## LIST OF TASKS
1. Return the passage of the Lake Malawi text below between "It sounds like" and "they wreak havoc.", inclusive, copied exactly.
2. In the Lake Malawi text below, how do the parasites that cause schistosomiasis get into the body?

## EXCERPT TO READ
■ ■ ■ ■
Lake Malawi, first views

I used to conduct mental health assessments with homeless women in San Francisco's Tenderloin District.  An experience I was recently reminded of when I attended the San Francisco General Hospital AIDS Grand Rounds this week and saw my old PI present our mental health data from that study.  As expected, mental health diagnoses in that population were through the roof.  But the diagnoses themselves seem a bit blurry.  Generalized anxiety... agoraphobia... who doesn't have a touch of those?  Another diagnosis- specific phobia.  Which means that anyone with a specific phobia is classified as having a mental heath diagnosis.  

But I'm veering a little off-point.  The point being, that while Lake Malawi was supposed to be one of the grand highlights of this overlanding trip, my background in Infectious Disease Public Health had instilled in me a very Lake Malawi-specific phobia: Schistosomiasis!  

It sounds like it's spelled (Shis tow so my a sis), and is pretty fun to say aloud (SCHISTOSOMIASIS!), but less fun to get.  In short, parasites who hang out with water snails burrow their way into your body through your skin.  They they poke a hole in your lungs.  Then you cough them up out of your respiratory tract at night, and swallow them back down into your intestines, where they wreak havoc.
■ ■ ■ ■
## EXTRACTED DATA
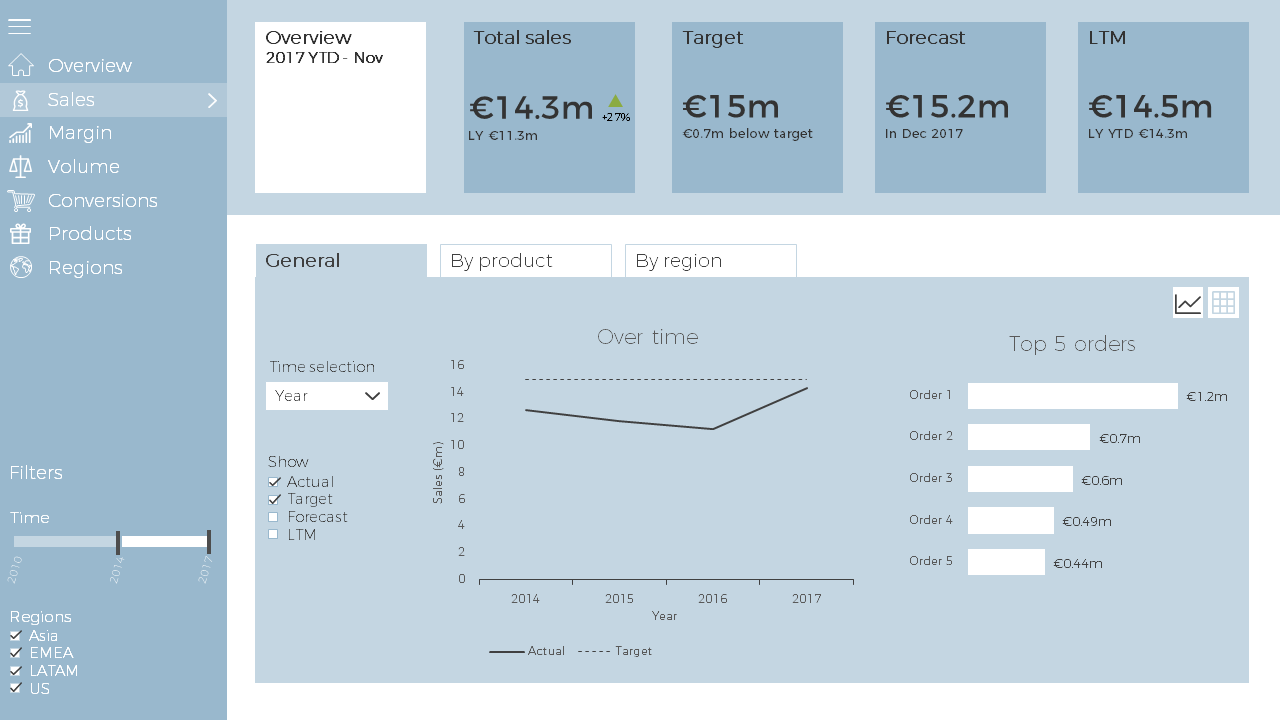Switch to line chart view icon
Image resolution: width=1280 pixels, height=720 pixels.
(1188, 303)

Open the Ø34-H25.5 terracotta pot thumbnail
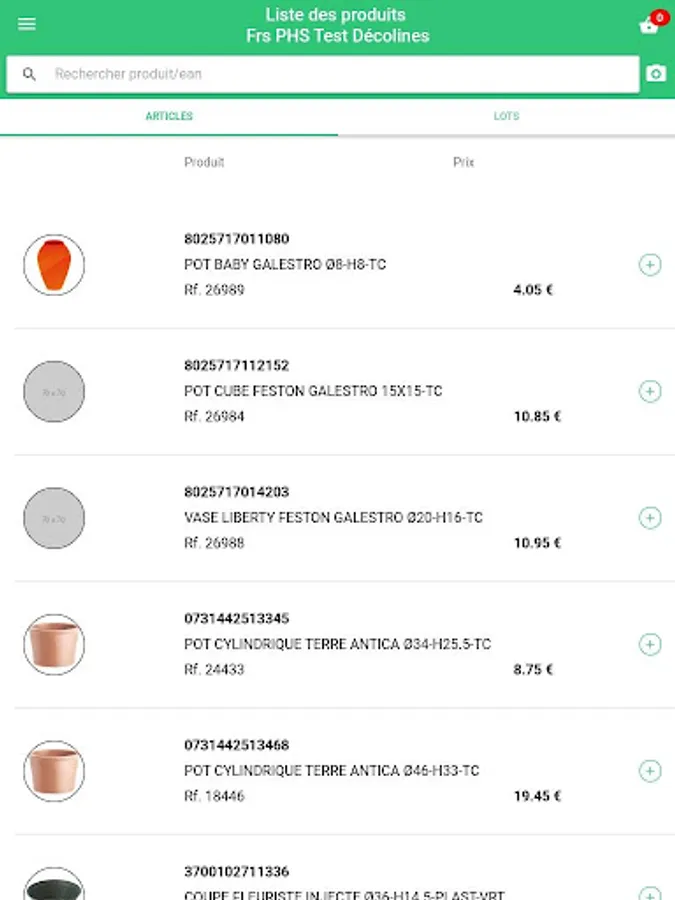[54, 645]
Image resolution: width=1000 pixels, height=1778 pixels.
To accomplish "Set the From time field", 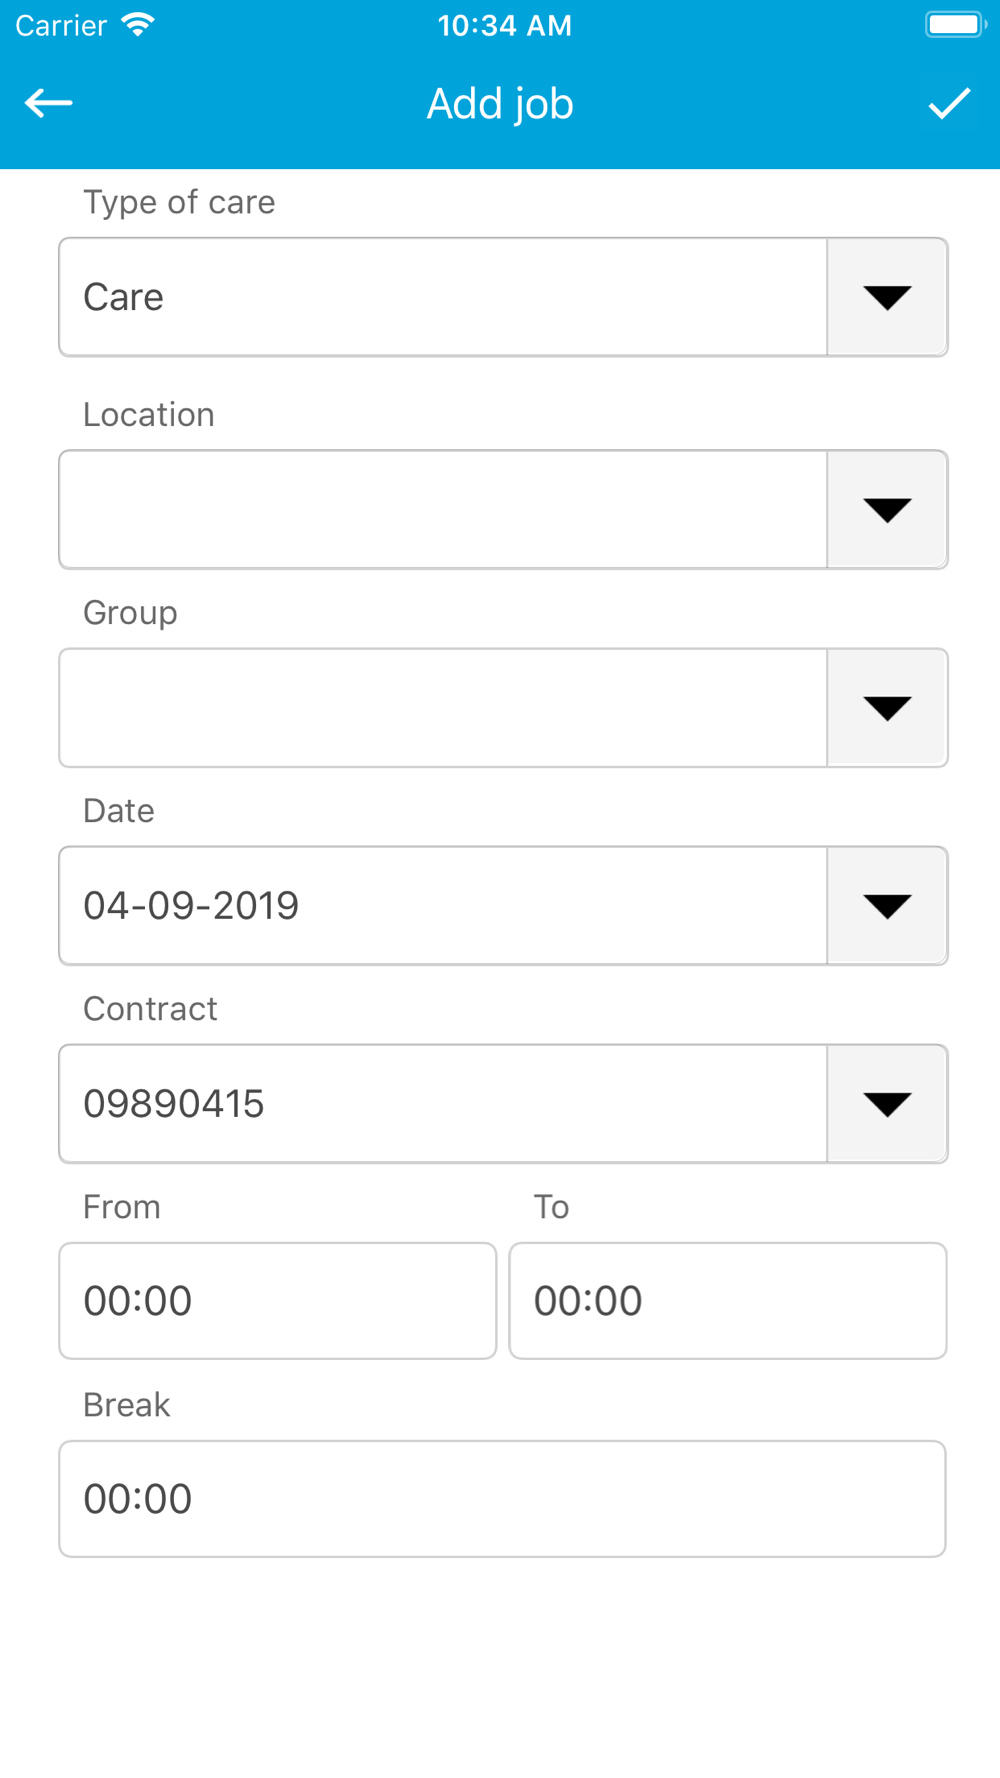I will click(x=278, y=1301).
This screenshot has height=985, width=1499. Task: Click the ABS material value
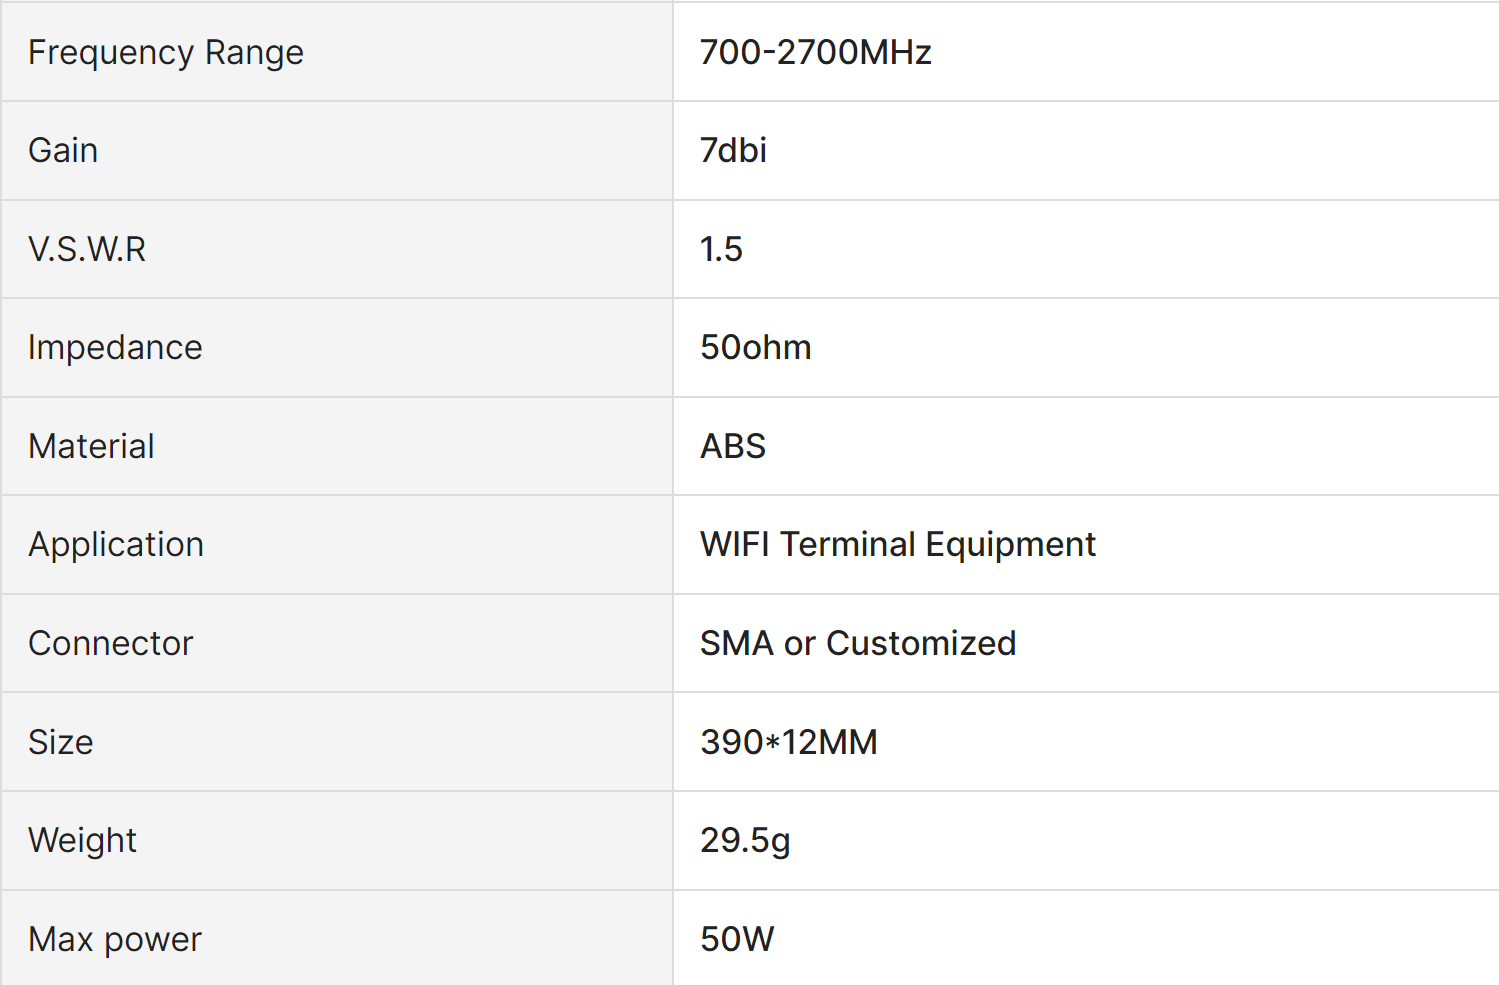tap(732, 446)
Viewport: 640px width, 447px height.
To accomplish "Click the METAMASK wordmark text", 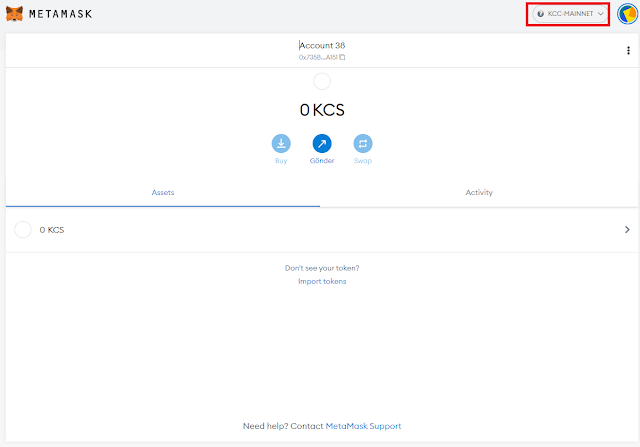I will click(x=55, y=14).
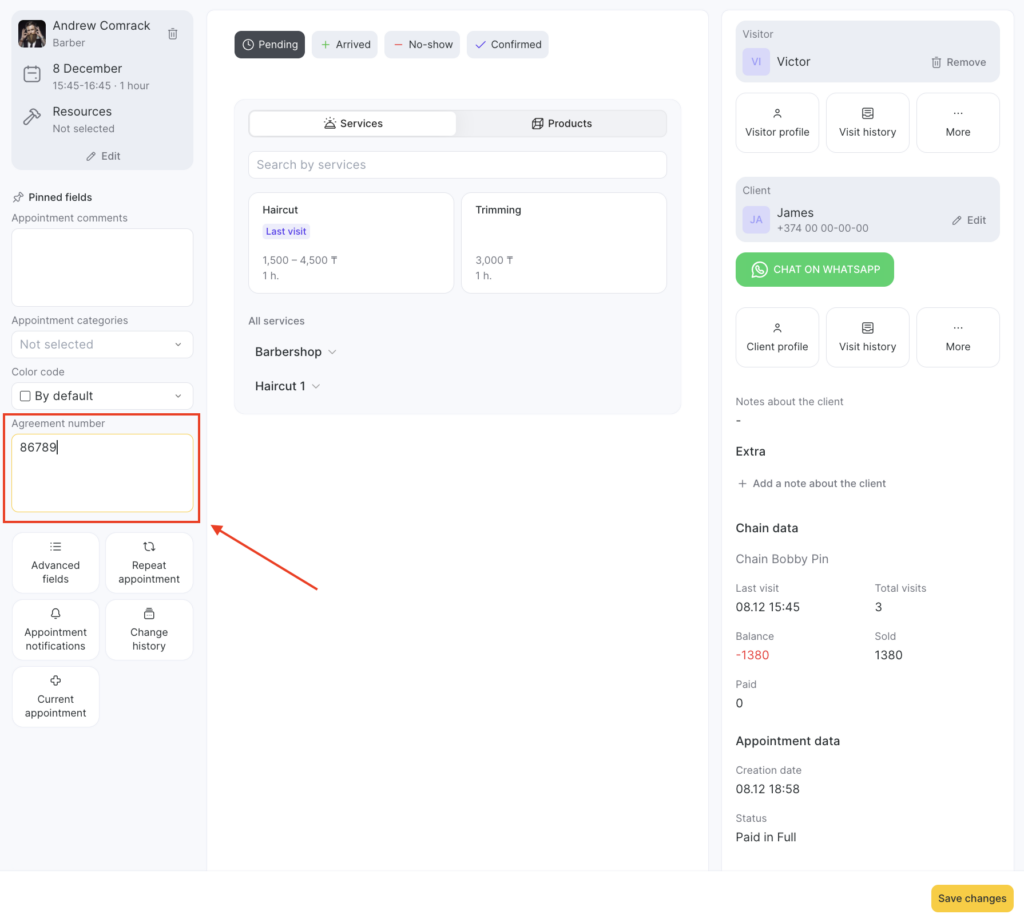Image resolution: width=1024 pixels, height=918 pixels.
Task: Open Appointment notifications
Action: [x=56, y=630]
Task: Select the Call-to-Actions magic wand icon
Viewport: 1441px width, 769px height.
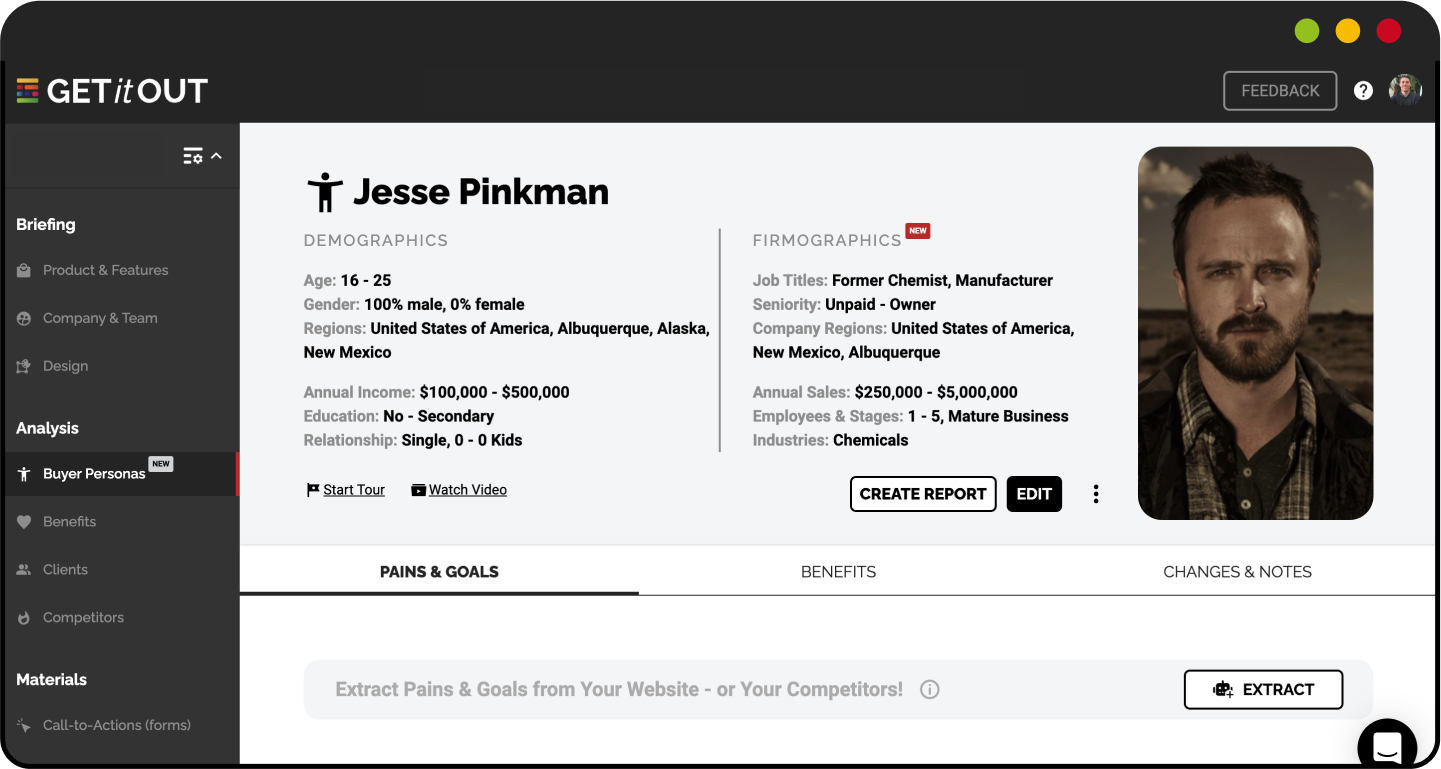Action: point(22,725)
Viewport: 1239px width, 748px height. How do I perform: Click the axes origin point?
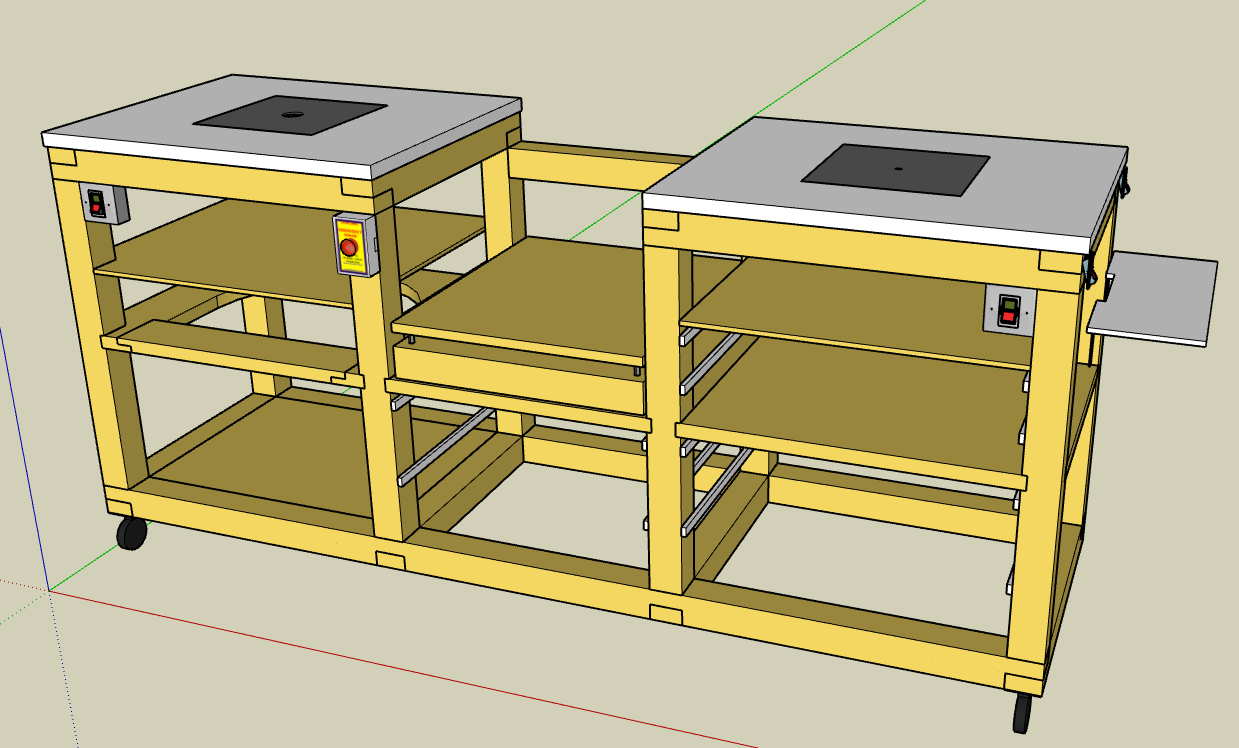pyautogui.click(x=49, y=590)
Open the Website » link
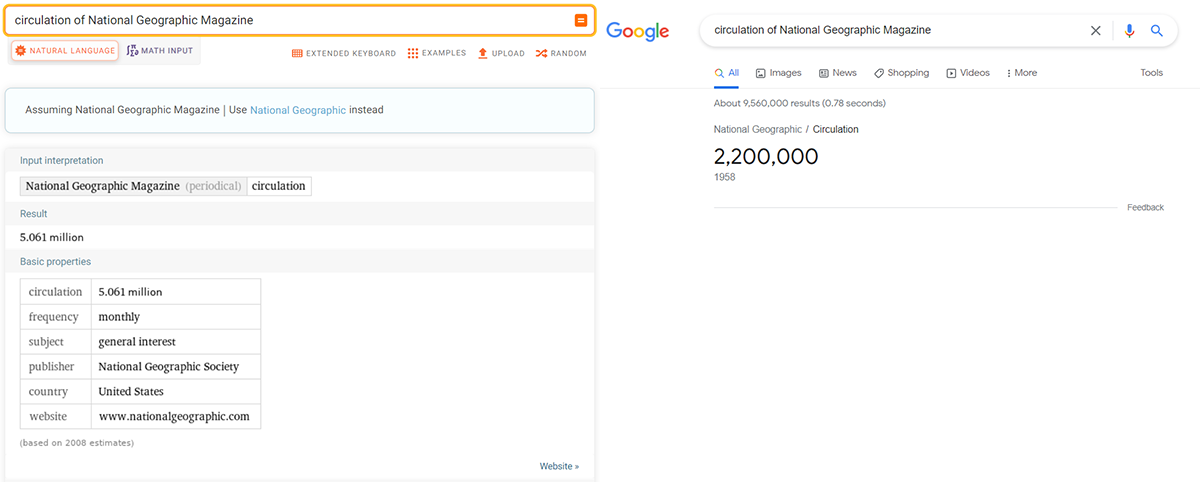This screenshot has width=1200, height=482. pos(559,466)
■ ■ ■ ■
## ANSWERS PER TASK
1.
It sounds like it's spelled (Shis tow so my a sis), and is pretty fun to say aloud (SCHISTOSOMIASIS!), but less fun to get.  In short, parasites who hang out with water snails burrow their way into your body through your skin.  They they poke a hole in your lungs.  Then you cough them up out of your respiratory tract at night, and swallow them back down into your intestines, where they wreak havoc.

2. They burrow in through the skin.